PROBLEM ▸ Report back every line in the data that includes the string "click".

Stored data entries ▸
= = =
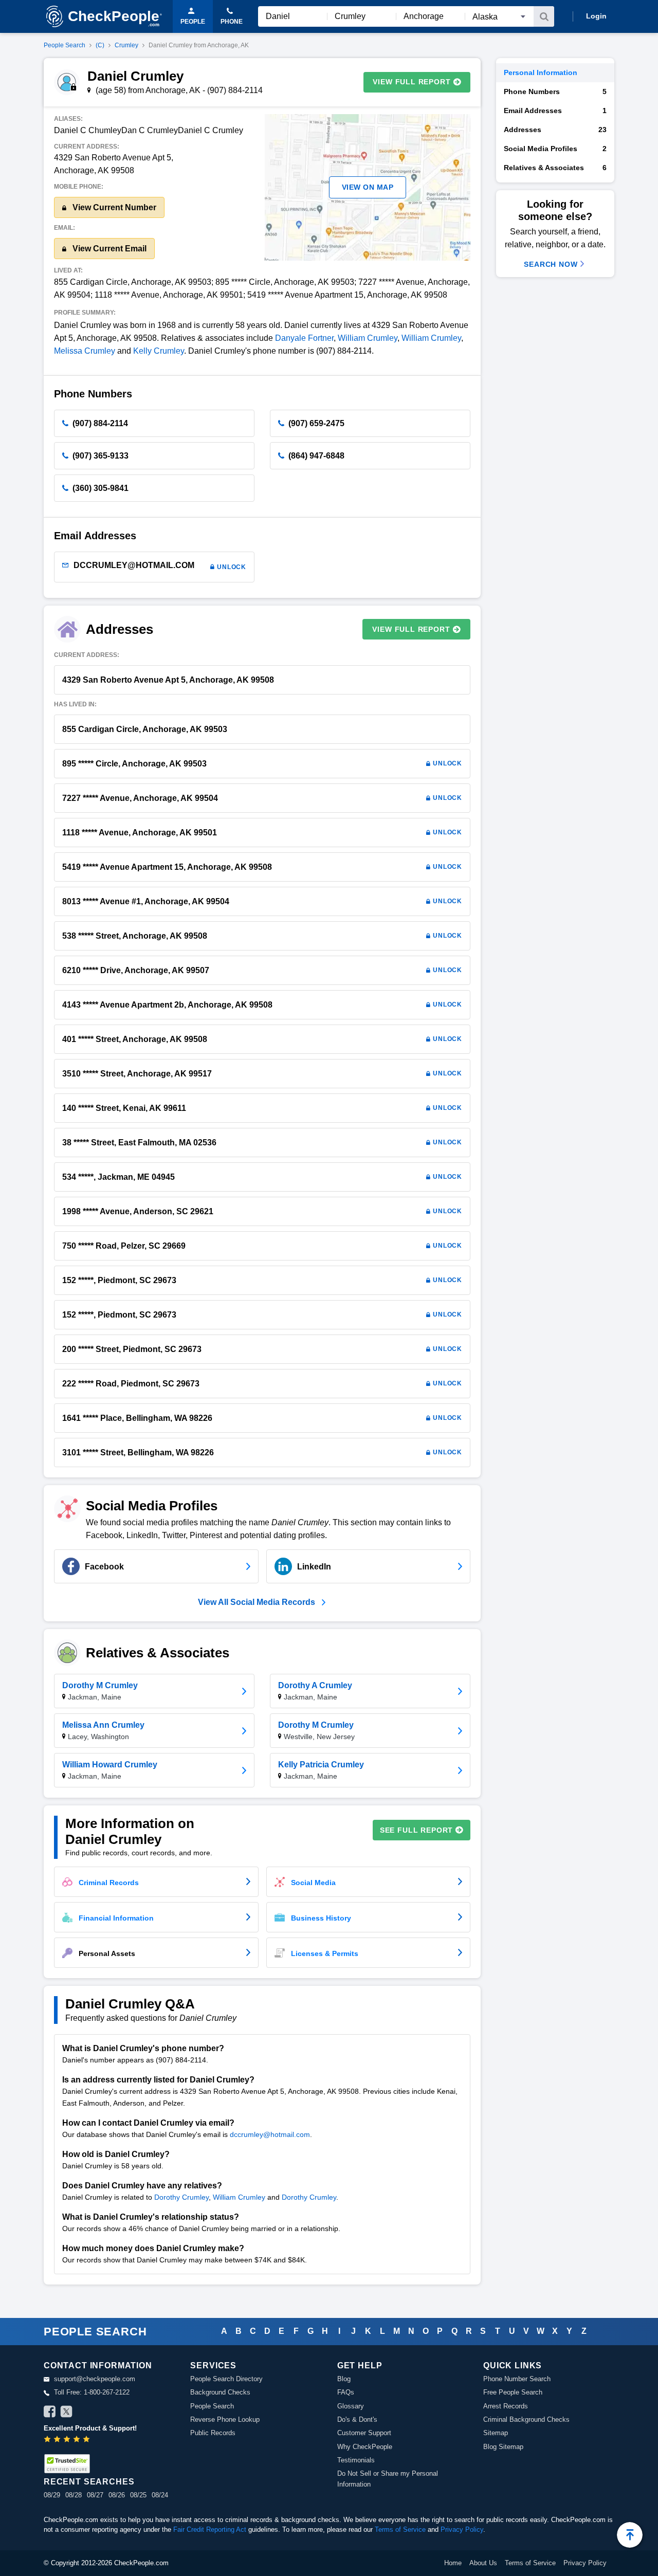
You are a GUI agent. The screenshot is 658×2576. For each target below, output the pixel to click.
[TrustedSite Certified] (67, 2463)
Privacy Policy (462, 2529)
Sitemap (495, 2433)
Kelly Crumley (158, 350)
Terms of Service (400, 2529)
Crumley (126, 45)
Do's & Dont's (357, 2419)
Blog (344, 2379)
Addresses (555, 129)
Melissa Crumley (84, 350)
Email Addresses (555, 110)
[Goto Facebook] (50, 2413)
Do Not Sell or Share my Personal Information (387, 2479)
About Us (483, 2563)
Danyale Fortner (304, 338)
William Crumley (367, 338)
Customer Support (364, 2433)
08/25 (138, 2495)
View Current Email (108, 248)
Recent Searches (89, 2481)
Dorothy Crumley (181, 2197)
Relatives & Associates (555, 167)
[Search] (544, 16)
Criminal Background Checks (526, 2419)
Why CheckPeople (364, 2447)
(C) (100, 45)
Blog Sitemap (503, 2447)
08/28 (73, 2495)
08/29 (52, 2495)
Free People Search (512, 2392)
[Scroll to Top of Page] (630, 2535)
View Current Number (113, 207)
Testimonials (356, 2460)
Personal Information (540, 72)
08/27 (95, 2495)
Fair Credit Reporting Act (209, 2529)
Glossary (350, 2406)
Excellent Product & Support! (90, 2428)
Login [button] (596, 16)
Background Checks (220, 2392)
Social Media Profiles (555, 148)
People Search (64, 45)
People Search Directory (226, 2379)
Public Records (212, 2433)
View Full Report (411, 82)
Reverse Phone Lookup (225, 2419)
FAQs (345, 2392)
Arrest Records (505, 2406)
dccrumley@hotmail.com (270, 2134)
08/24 (160, 2495)
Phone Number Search (517, 2379)
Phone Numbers (555, 91)
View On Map (368, 187)
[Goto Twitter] (66, 2413)
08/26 (116, 2495)
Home (453, 2563)
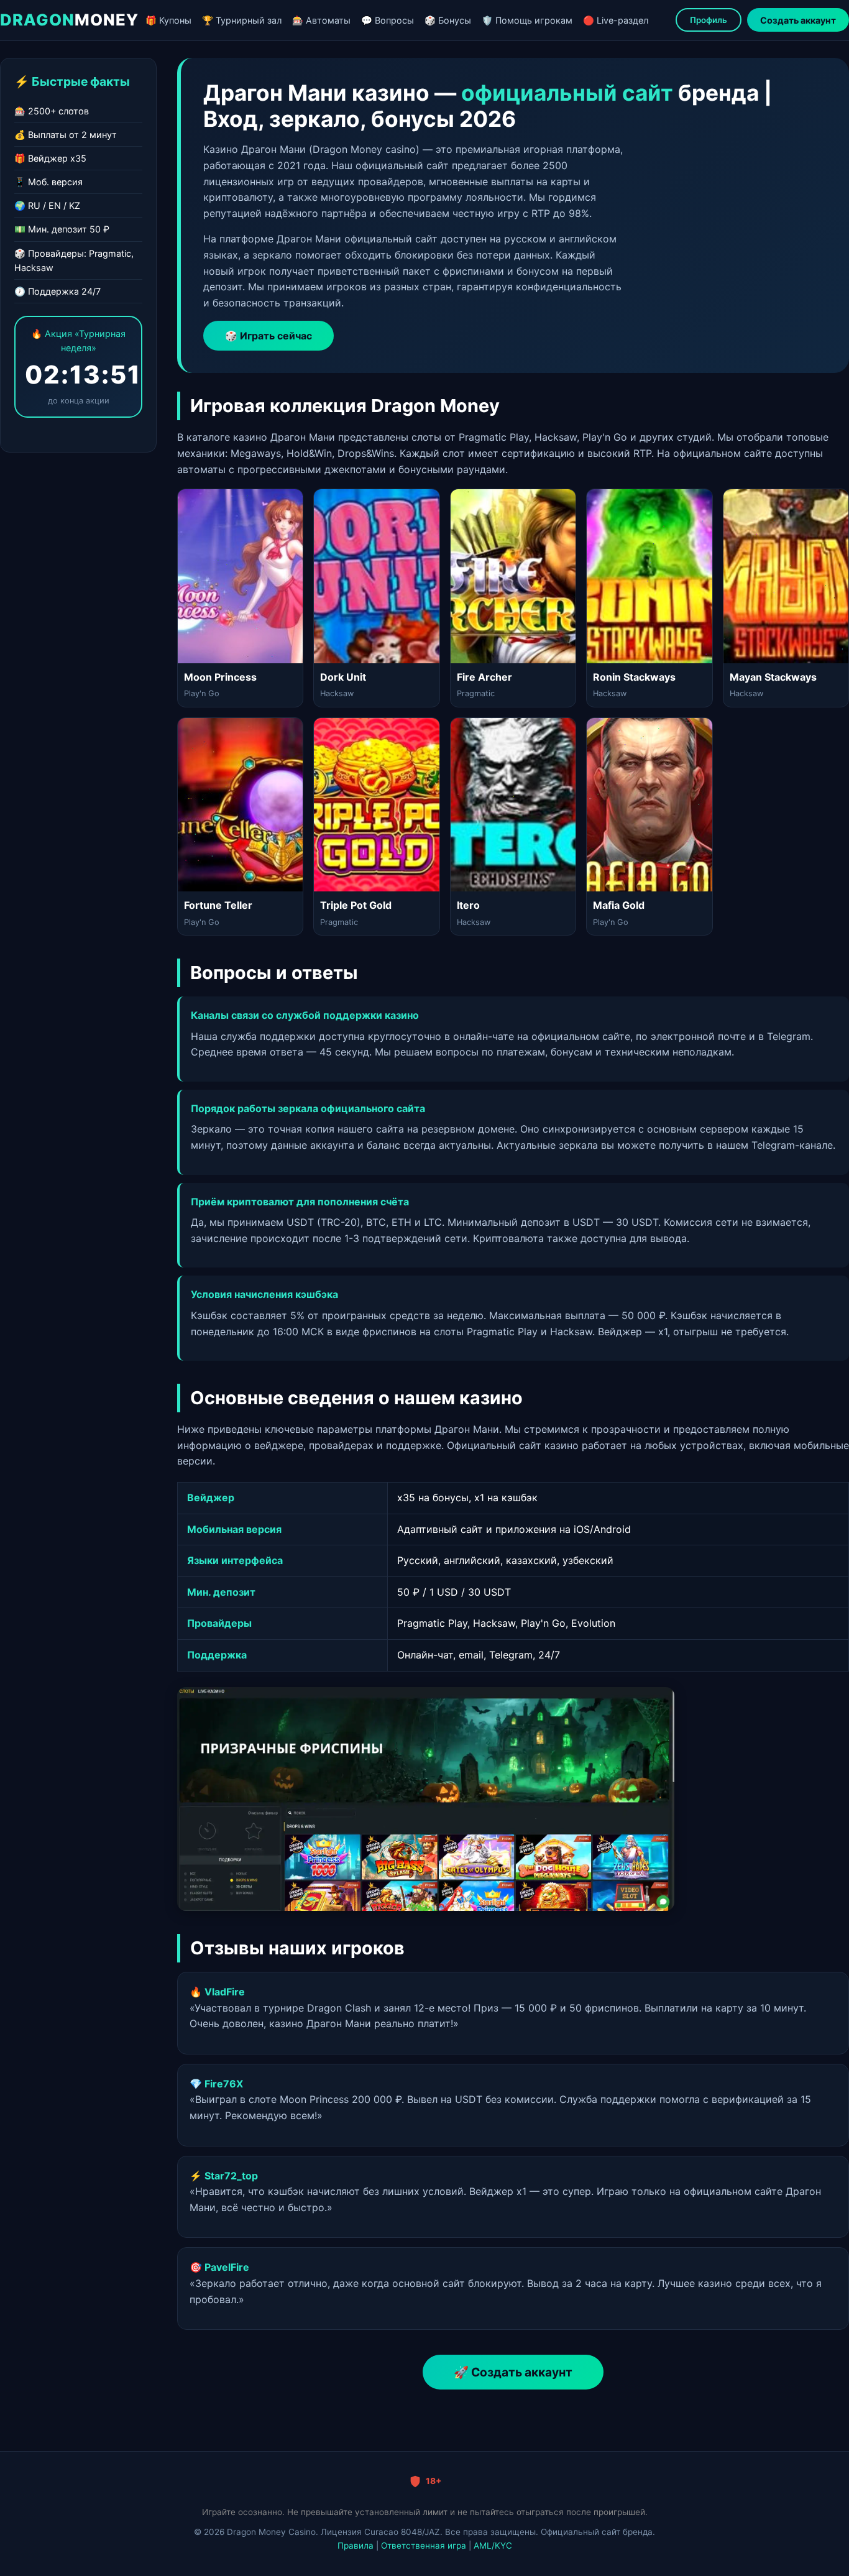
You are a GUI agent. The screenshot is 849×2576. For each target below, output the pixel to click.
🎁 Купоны (168, 20)
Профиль (708, 20)
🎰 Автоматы (321, 20)
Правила (355, 2546)
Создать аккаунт (798, 20)
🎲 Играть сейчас (268, 335)
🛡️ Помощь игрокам (527, 20)
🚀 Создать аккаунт (513, 2372)
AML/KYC (493, 2546)
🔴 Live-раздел (615, 20)
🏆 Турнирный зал (242, 20)
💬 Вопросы (387, 20)
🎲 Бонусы (447, 20)
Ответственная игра (423, 2546)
= = =
RESULT FOR THIS TASK ▸
You are a GUI agent. The screenshot is 658×2576. For each target below, output the pixel to click.
You are a GUI agent. The screenshot is 849×2576. For each target below, output the pixel to click.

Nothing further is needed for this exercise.